- PROBLEM STATEMENT -
Continue the article on Nevada lawmakers and federal earmarks from its last sentence.
(GIVEN PASSAGE begins)
From receiving end, earmarks look good

Lawmakers of both parties say the special spending projects help the state

It’s starting to make sense why Nevada’s lawmakers have been such fans of earmarks.

There are essentially two ways for the state to get dollars from the federal government: through the normal federal formula allocation process and through earmarks — special project money requested by members of Congress.

Earmarks have become a toxic asset in Washington, a sign of excessive government spending — aka pork. As the number of earmarks skyrocketed over the past decade, fiscally conservative Republicans and now Democratic President Barack Obama have found kinship in trying to eliminate them completely.

Yet when asked whether Gov. Jim Gibbons, a no-new-taxes Republican, would support federal earmarks coming to Nevada, his spokesman responded unequivocally: “Absolutely.”

Republican Sen. John Ensign, one of his party’s most fiscally conservative voices in the Senate, said, “I’m not against the idea of earmarks.”
(GIVEN PASSAGE ends)
(LISTED RECORDS begins)
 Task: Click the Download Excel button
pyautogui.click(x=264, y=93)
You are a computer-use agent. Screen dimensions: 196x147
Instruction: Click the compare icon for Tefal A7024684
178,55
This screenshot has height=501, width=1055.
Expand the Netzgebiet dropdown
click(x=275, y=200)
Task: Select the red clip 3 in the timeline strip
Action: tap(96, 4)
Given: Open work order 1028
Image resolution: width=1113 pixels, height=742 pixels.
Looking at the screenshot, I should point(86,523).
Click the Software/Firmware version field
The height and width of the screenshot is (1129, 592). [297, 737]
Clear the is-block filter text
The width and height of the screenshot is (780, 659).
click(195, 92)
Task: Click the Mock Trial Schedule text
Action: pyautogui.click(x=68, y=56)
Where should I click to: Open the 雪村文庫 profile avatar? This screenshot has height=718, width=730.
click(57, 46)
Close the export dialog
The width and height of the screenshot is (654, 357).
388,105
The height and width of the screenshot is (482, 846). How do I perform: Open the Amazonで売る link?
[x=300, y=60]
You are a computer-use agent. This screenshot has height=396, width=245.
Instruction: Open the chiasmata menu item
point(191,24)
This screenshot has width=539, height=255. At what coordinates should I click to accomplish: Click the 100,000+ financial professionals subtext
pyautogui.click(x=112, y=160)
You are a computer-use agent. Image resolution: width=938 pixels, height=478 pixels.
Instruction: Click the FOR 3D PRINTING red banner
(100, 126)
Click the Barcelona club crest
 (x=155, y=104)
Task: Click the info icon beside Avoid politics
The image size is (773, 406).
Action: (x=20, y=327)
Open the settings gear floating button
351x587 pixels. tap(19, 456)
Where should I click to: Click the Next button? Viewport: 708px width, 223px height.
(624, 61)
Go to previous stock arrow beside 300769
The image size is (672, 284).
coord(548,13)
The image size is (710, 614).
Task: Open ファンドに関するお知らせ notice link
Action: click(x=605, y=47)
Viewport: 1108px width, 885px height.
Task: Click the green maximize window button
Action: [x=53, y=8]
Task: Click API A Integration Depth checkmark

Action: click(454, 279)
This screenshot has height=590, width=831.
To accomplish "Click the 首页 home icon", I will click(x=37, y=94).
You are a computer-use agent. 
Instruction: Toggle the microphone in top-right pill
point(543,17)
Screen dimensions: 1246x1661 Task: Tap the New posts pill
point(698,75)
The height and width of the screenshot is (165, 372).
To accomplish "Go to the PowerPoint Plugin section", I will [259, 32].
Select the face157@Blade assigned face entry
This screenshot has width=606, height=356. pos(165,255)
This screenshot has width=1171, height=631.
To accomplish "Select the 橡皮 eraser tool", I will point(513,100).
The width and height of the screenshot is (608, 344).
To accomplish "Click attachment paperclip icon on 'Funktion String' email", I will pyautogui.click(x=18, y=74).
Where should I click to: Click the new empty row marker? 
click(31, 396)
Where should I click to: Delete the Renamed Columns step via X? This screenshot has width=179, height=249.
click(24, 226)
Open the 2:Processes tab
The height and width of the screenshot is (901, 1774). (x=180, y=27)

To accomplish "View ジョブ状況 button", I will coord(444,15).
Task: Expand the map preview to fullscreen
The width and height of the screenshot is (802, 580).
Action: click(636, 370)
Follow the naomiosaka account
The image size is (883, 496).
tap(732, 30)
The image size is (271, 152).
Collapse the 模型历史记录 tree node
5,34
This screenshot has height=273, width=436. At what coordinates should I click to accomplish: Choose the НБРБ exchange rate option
(LISTED RECORDS ends)
- RESULT OF THE TASK -
In a state like Nevada, which has long complained that federal funding formulas can’t keep pace with the state’s rapid growth, earmarks have filled the gap as supplemental income.

Senate Majority Leader Harry Reid has been a longtime champion of earmarks — even going so far as to say he doesn’t mind the word “pork.”

Even though Reid is likely to be pounded by his Republican opponents for what they will say is the larding up of a federal spending bill with pet projects, Reid announced he had secured another $100 million last week for Nevada in the legislation.

Reid boasted of millions of dollars that will benefit the spectrum of Nevada society — including money to upgrade Las Vegas freeways, modernize McCarran International Airport, fund mobile mammogram vehicles, contain the hepatitis C outbreak, restore the cutthroat trout in Northern Nevada and improve law enforcement facilities.

“Sen. Reid knows what Nevada’s needs are better than a federal employee sitting behind a desk in Washington, D.C., that doesn’t know anything about the state,” Reid spokesman Jon Summers said.

Ensign, too, included several special projects in the bill, including grants for a Washoe County crime lab and a University of Nevada, Reno, arid rangeland program he secured with Reid.

“I’ve never put out an earmark I couldn’t get on the senate floor and defend,” Ensign said. “I’m against ridiculous earmarks.”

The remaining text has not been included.